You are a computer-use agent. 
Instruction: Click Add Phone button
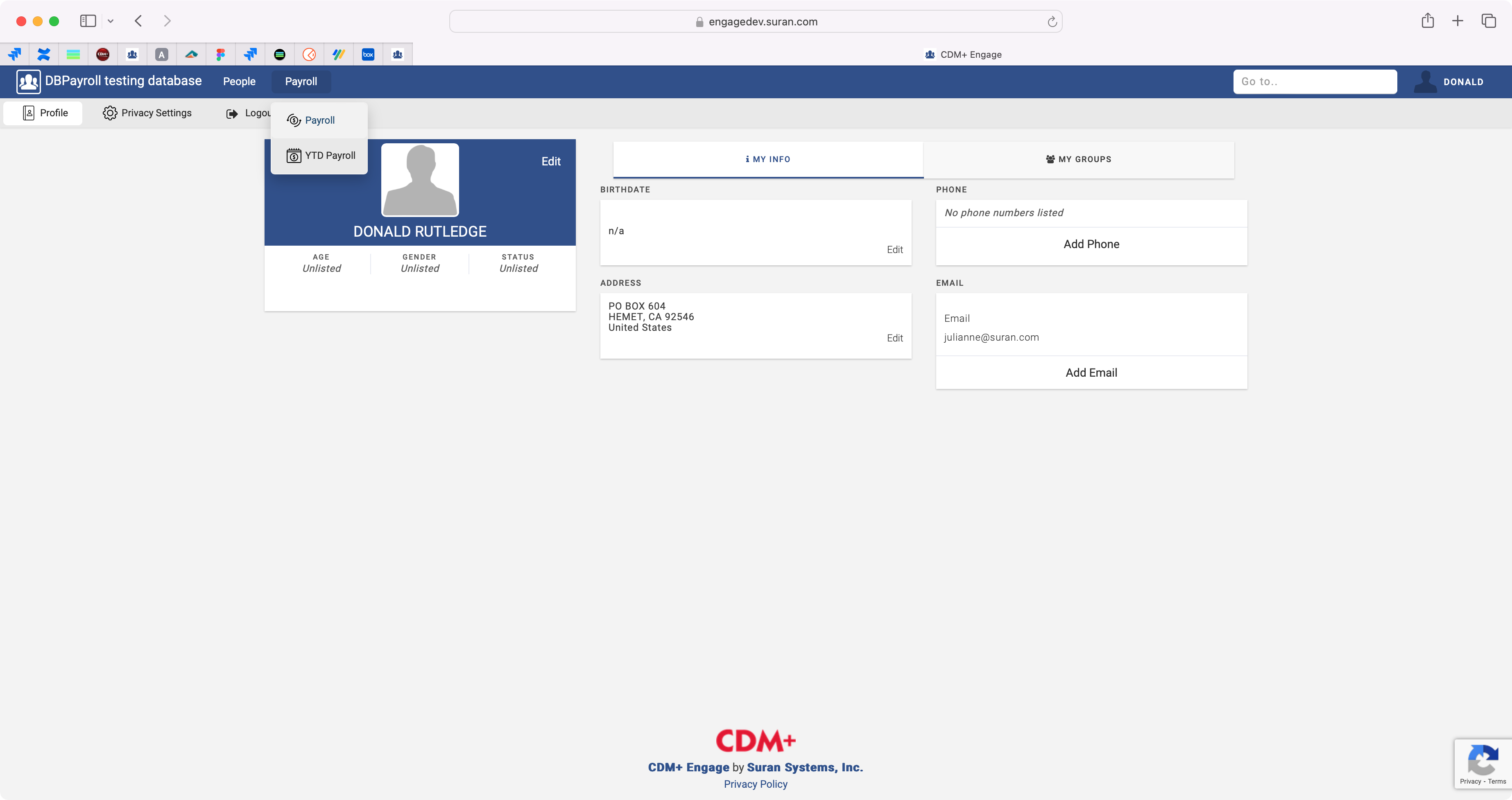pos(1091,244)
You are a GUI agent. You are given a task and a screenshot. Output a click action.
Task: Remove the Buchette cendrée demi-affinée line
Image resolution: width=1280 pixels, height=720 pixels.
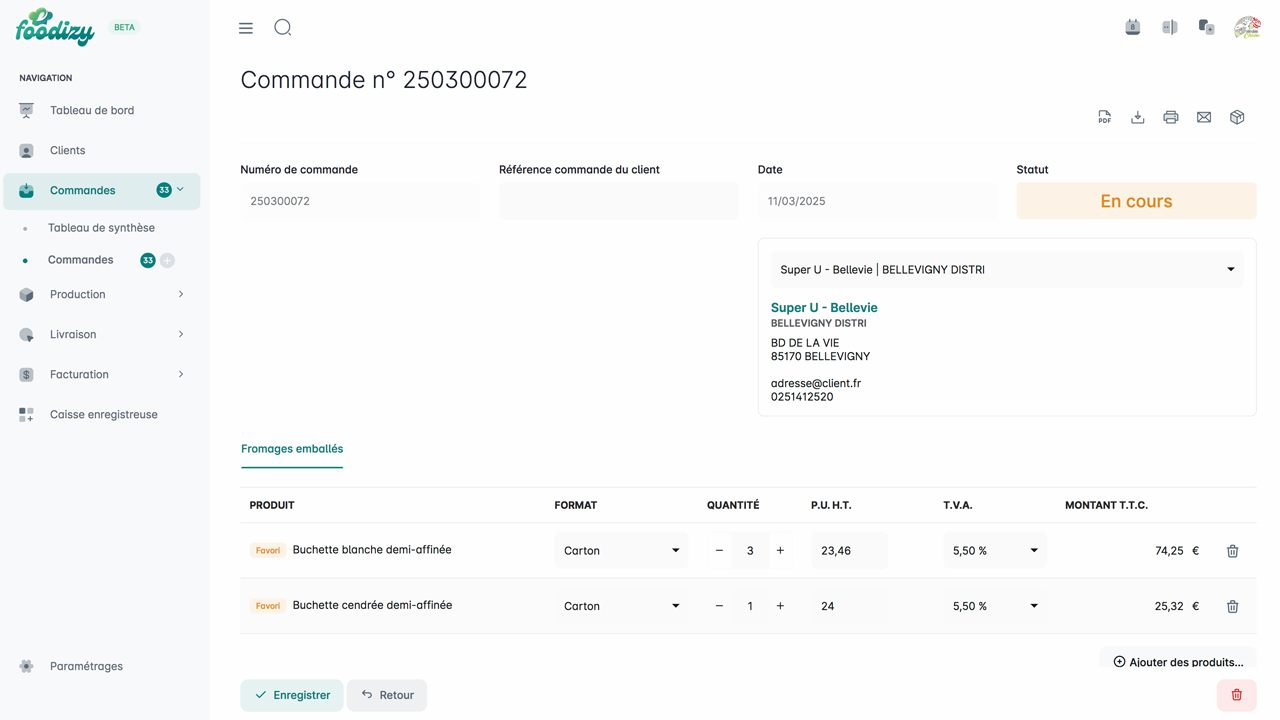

********************

Problem to solve
Edit the records above by replacing each "agent" with "assistant" and leaving every other word as it stands. Omit the pictures from your version.

Finished exercise
You are a computer-use assistant. 
Instruction: Click Add Phone button
pos(1091,244)
You are a GUI assistant. You are given a task and a screenshot. Output a click action.
Task: Remove the Buchette cendrée demi-affinée line
Image resolution: width=1280 pixels, height=720 pixels.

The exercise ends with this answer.